• _WHAT THE TASK ASKS_
From the line with "Image resolution: width=1396" through the line with "Expand the 他の人はこちらもチェック card", inclusive, return each line of the data below exactly and leave the rest out.

Stored items from a collection

== Segment start ==

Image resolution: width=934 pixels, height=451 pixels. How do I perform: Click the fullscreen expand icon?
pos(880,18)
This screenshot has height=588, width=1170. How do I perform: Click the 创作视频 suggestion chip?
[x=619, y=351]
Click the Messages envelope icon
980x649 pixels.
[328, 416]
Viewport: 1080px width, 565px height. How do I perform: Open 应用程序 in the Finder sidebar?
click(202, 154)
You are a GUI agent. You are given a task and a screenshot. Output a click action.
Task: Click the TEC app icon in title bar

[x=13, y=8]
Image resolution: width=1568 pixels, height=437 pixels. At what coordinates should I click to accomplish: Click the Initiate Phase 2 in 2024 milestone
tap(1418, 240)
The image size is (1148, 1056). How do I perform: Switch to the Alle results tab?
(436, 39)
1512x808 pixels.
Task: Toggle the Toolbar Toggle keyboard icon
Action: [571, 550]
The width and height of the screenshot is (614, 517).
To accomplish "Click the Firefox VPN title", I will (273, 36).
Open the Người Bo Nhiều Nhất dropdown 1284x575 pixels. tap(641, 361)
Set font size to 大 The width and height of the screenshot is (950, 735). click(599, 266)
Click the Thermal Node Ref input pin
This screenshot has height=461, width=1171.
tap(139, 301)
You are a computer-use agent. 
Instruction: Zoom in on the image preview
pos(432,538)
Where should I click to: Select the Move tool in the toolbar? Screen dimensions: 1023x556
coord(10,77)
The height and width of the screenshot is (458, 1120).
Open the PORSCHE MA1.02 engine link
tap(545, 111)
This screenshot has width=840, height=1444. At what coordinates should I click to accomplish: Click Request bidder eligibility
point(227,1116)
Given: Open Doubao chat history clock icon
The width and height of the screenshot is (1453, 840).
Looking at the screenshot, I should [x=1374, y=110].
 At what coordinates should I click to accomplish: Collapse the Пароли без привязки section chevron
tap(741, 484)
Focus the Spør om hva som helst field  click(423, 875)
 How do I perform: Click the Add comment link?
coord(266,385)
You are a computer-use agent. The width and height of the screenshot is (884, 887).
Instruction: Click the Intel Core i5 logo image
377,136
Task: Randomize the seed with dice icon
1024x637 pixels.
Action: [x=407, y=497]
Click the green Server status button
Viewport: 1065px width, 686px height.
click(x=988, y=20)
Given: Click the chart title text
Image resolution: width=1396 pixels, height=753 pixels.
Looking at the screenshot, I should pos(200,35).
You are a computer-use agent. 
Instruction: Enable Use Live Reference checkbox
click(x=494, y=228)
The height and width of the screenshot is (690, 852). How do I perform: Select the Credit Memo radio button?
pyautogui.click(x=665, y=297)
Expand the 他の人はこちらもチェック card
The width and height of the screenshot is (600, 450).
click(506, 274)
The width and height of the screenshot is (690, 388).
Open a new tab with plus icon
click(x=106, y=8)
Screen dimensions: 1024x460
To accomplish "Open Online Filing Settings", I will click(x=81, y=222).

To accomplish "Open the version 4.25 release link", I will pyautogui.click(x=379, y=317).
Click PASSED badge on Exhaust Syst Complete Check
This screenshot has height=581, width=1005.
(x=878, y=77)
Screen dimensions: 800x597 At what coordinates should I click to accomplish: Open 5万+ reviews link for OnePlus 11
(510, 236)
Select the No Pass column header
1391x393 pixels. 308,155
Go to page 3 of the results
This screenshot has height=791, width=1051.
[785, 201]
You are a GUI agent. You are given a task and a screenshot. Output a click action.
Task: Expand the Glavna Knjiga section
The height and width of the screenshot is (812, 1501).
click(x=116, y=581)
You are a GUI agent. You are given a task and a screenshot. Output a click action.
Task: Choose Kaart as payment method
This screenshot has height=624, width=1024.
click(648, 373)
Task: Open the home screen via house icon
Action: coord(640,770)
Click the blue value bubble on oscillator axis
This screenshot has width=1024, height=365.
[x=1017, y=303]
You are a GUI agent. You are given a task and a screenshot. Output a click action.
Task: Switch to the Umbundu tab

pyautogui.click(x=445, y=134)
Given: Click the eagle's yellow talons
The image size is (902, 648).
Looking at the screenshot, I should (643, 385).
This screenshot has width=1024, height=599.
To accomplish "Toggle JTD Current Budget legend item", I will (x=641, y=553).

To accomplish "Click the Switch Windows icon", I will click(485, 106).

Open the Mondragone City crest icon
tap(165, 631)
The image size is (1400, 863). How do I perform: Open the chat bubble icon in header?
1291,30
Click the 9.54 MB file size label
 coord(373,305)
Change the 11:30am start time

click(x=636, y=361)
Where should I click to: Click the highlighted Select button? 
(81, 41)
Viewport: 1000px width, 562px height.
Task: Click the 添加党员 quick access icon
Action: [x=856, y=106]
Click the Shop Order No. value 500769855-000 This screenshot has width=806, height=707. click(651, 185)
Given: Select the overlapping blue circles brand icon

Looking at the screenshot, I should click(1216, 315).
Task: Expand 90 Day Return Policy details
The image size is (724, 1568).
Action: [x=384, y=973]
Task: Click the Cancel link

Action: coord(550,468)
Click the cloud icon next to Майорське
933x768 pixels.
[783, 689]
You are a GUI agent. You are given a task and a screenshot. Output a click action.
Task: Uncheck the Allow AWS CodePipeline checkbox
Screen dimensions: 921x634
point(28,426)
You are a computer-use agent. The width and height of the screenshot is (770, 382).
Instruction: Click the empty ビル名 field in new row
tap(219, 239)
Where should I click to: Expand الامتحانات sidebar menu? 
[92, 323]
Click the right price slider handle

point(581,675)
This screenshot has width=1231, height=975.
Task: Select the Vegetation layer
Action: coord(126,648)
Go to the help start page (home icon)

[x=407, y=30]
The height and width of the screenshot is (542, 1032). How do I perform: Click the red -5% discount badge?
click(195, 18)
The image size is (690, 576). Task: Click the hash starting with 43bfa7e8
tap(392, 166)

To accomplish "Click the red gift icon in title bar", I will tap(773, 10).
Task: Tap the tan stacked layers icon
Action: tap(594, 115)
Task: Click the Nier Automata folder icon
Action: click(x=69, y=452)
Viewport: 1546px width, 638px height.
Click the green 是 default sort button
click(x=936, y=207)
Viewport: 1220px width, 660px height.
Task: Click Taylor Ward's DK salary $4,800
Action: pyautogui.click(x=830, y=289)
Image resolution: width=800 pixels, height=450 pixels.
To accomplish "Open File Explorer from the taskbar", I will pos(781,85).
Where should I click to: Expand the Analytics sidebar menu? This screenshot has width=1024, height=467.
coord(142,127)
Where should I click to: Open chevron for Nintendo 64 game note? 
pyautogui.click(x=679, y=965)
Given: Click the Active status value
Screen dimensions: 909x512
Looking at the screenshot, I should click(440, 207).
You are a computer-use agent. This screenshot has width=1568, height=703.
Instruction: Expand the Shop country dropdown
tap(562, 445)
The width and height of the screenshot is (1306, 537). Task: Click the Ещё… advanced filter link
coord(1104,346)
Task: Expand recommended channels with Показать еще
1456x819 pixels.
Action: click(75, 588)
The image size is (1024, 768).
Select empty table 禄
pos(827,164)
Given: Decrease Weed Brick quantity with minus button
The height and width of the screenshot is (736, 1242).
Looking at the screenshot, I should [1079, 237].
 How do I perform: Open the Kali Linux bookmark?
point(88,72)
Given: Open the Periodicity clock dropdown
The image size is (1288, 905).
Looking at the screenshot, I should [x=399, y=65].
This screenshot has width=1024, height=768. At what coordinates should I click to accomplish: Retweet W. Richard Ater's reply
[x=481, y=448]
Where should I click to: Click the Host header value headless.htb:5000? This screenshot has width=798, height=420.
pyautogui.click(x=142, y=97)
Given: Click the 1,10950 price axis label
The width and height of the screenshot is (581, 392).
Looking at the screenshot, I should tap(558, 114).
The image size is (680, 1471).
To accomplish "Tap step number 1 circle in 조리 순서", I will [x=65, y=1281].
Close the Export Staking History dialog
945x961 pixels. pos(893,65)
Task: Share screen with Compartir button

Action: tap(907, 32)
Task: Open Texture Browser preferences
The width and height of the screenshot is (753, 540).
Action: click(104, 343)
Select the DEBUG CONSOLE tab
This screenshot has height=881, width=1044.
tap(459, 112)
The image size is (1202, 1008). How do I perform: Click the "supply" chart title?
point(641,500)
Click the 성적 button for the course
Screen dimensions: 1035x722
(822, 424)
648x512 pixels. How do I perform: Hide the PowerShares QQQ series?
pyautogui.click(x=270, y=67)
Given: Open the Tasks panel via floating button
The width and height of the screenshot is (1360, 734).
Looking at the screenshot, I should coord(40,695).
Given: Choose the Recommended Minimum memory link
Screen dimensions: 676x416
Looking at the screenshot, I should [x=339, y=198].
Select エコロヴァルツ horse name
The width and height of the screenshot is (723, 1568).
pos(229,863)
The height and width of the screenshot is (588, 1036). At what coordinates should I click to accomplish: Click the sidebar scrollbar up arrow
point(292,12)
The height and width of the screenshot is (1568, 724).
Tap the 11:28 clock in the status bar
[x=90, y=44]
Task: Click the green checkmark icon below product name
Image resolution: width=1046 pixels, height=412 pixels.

== Segment end ==

• _RESULT_
Image resolution: width=1396 pixels, height=753 pixels.
Looking at the screenshot, I should pos(200,35).
You are a computer-use agent. 
Instruction: Enable Use Live Reference checkbox
click(x=494, y=228)
The height and width of the screenshot is (690, 852). How do I perform: Select the Credit Memo radio button?
pyautogui.click(x=665, y=297)
Expand the 他の人はこちらもチェック card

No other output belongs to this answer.